Once underway, the ship’s best day's run was 216 miles, which occurred on 24 February 1848. Other runs referred to include 172 miles, 188 miles, and 204 miles. The ship’s log records that at times it reached speeds of 9, 9 1/2, and even 9 3/4 knots.

The ship arrived at Port Chalmers in Otago Harbour on 15 April 1848 after a passage of 117 days. Here she found already anchored, the John Wickliffe, which had arrived three weeks earlier.

Despite being somewhat smaller than the 662-ton John Wickliffe, the Philip Laing carried the majority of the immigrants (247, to John Wickliffes 97), the larger ship having largely been laden with provisions for the new settlement.

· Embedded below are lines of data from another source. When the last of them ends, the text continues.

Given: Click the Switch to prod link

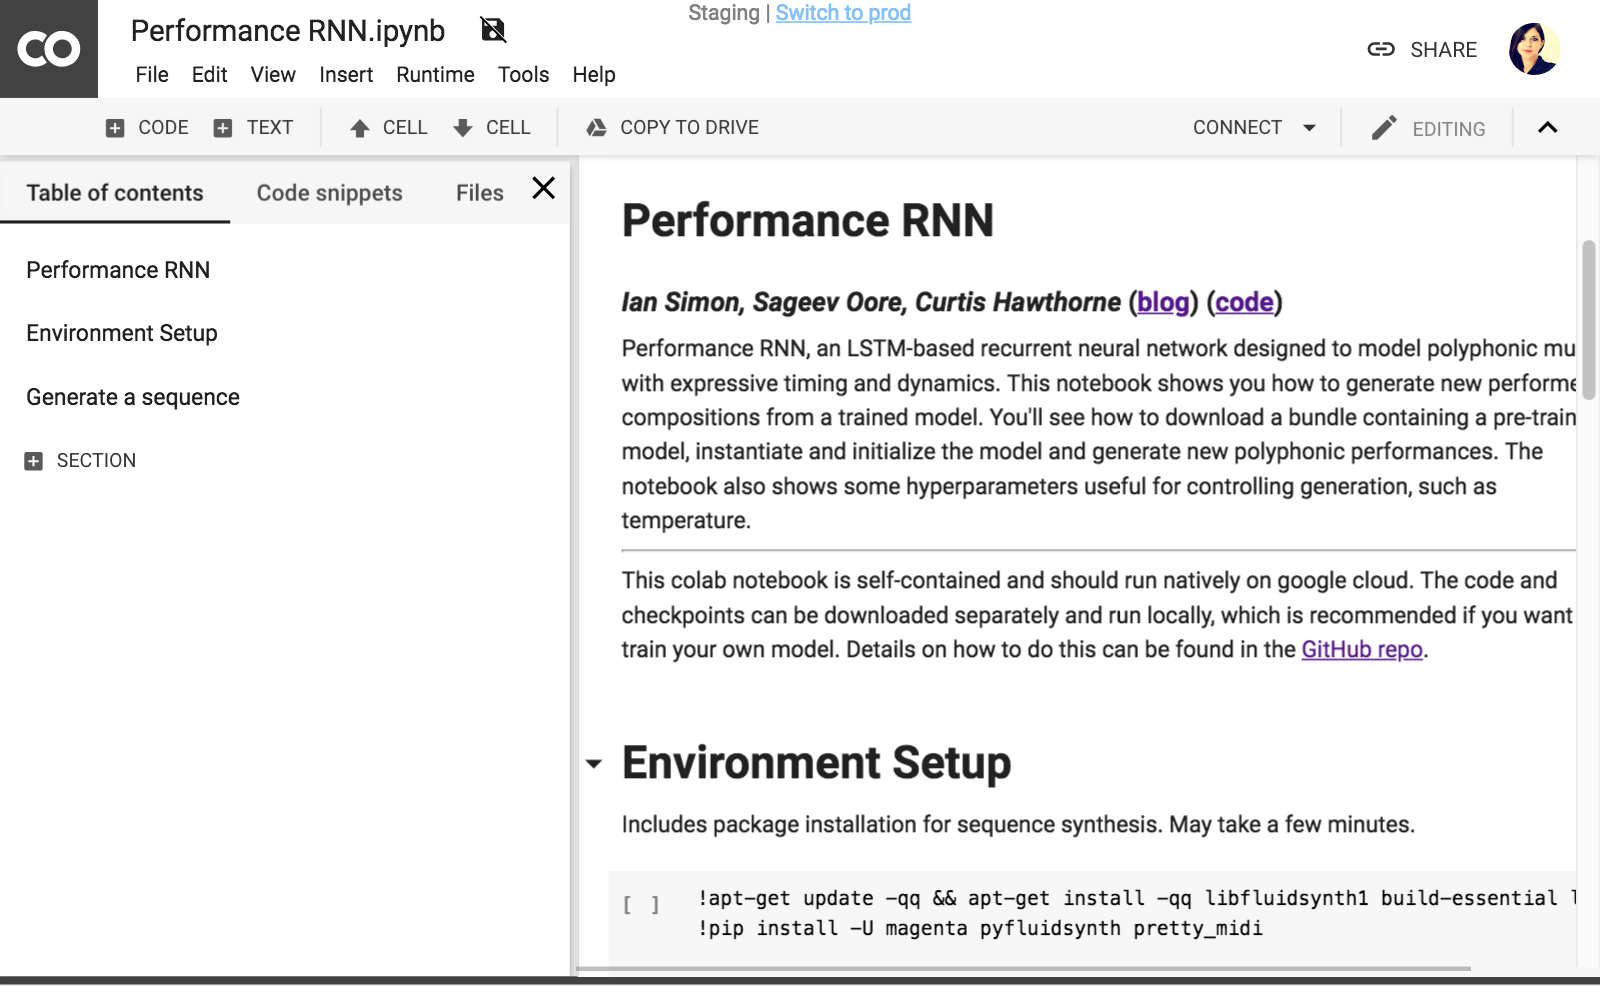Looking at the screenshot, I should [x=843, y=13].
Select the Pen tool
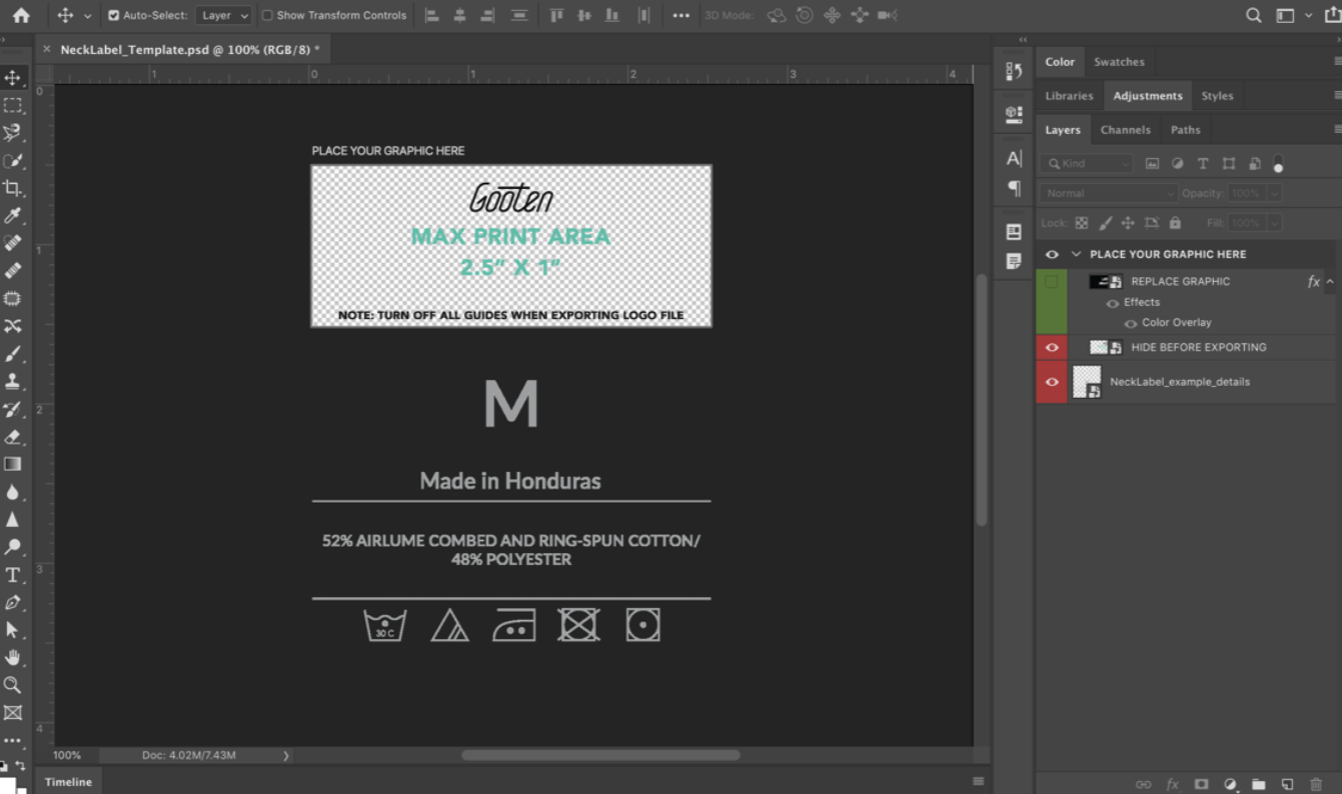The height and width of the screenshot is (794, 1342). click(12, 603)
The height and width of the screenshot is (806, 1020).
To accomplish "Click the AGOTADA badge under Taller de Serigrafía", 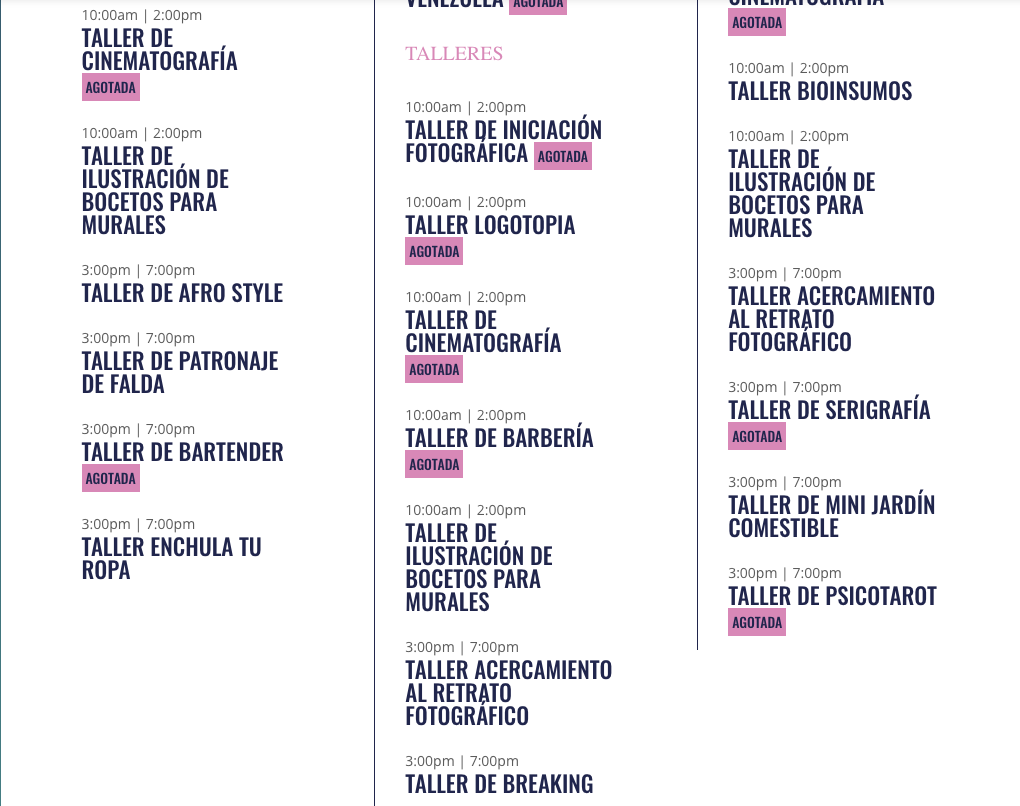I will [757, 436].
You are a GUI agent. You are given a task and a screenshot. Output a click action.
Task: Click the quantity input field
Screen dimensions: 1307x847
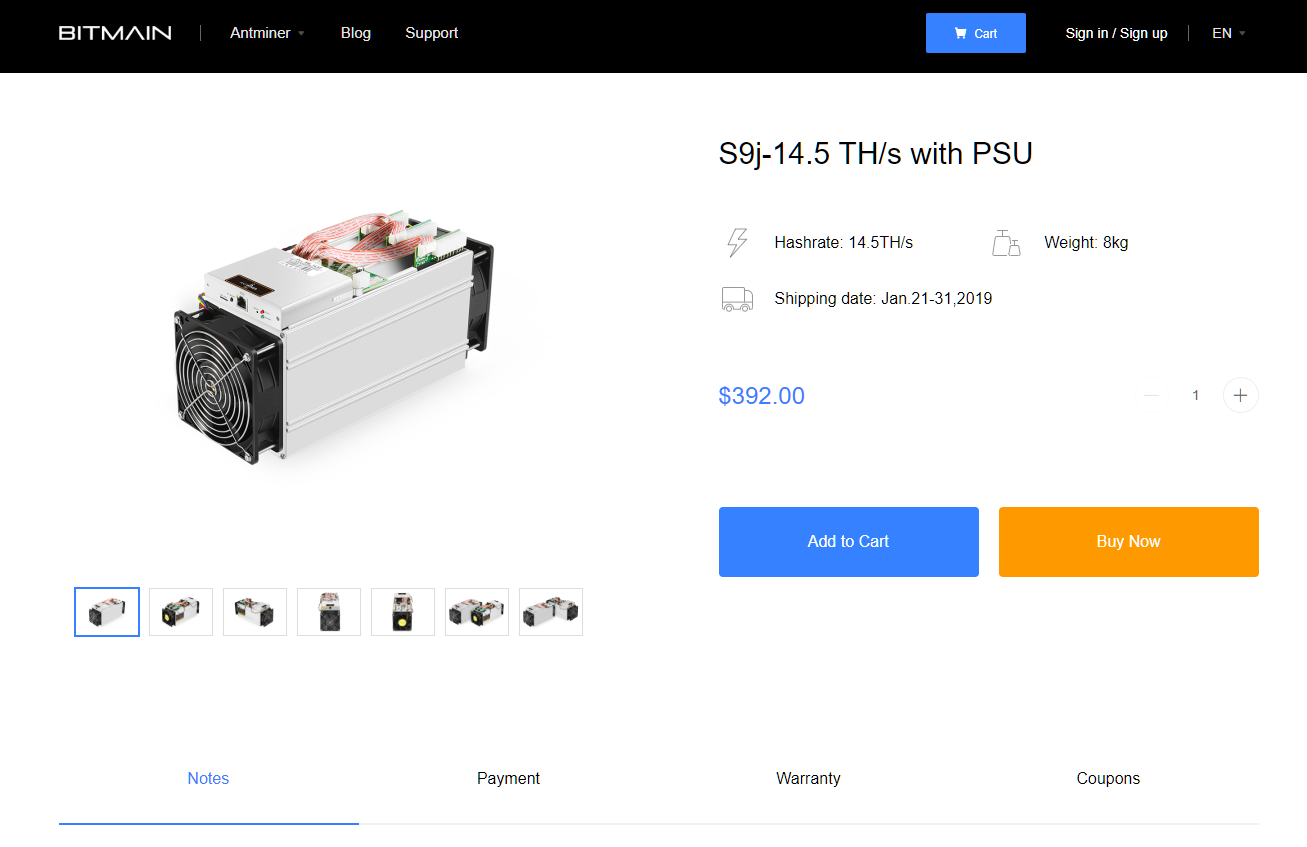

Following her arrival at Port Chalmers at least three of the ship’s crew deserted.
Captain Elles married Clementine Burns the eldest daughter of Thomas and Clementina Burns on 14 June 1848. The wedding certificate, signed by Thomas Burns, is preserved in the historic Bible of the Philip Laing, which is one of the most sacred relics in the Otago Early Settlers' Library. The courtship had begun on the voyage out.

On 15 June the ship departed for Wellington, arriving there on 19 June.

===Subsequent service===
Subsequently, the Philip Laing was employed in 1854 as a transport in the Crimean War. In the following year, she was at Hobart, having brought out government stores and ammunition. From Hobart, she sailed in ballast to Madras, India.

In 1856 the ship brought out passengers and cargo from London to Wellington and Lyttelton. During the voyage she caught fire just after having called at the Cape of Good Hope, but it was quickly extinguished.
When leaving Lyttelton, bound for Singapore, she was struck by a squall and nearly capsized, but she righted herself, but not before it had been mistakenly reported that she had sunk with the loss of all of her crew.

The ship made several trips between the United Kingdom and the East. On one occasion she was stranded on an island in the Java Sea for 36 hours until the crew was able to refloat the ship.

The Philip Laing is last mentioned in the Lloyd's Register with her captain given as J. S. Cadenhead. The ship ended its days as a coal hulk at Hong Kong.

==Commemoration==
Laing Street in Port Chalmers is named after the ship, as is Philip Laing House, in the Exchange area of downtown Dunedin (which sits diagonally opposite John Wickliffe House, named for Dunedin's other first ship).